___ Data shown ___
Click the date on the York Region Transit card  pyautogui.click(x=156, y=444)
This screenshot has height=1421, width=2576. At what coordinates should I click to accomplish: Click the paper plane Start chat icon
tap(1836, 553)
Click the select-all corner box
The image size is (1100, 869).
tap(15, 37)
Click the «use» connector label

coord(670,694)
___
**Problem requirements**.
Report each line of the entries above that contains the word "Click".

**Expected answer**.
Click the date on the York Region Transit card  pyautogui.click(x=156, y=444)
This screenshot has height=1421, width=2576. At what coordinates should I click to accomplish: Click the paper plane Start chat icon
Click the select-all corner box
Click the «use» connector label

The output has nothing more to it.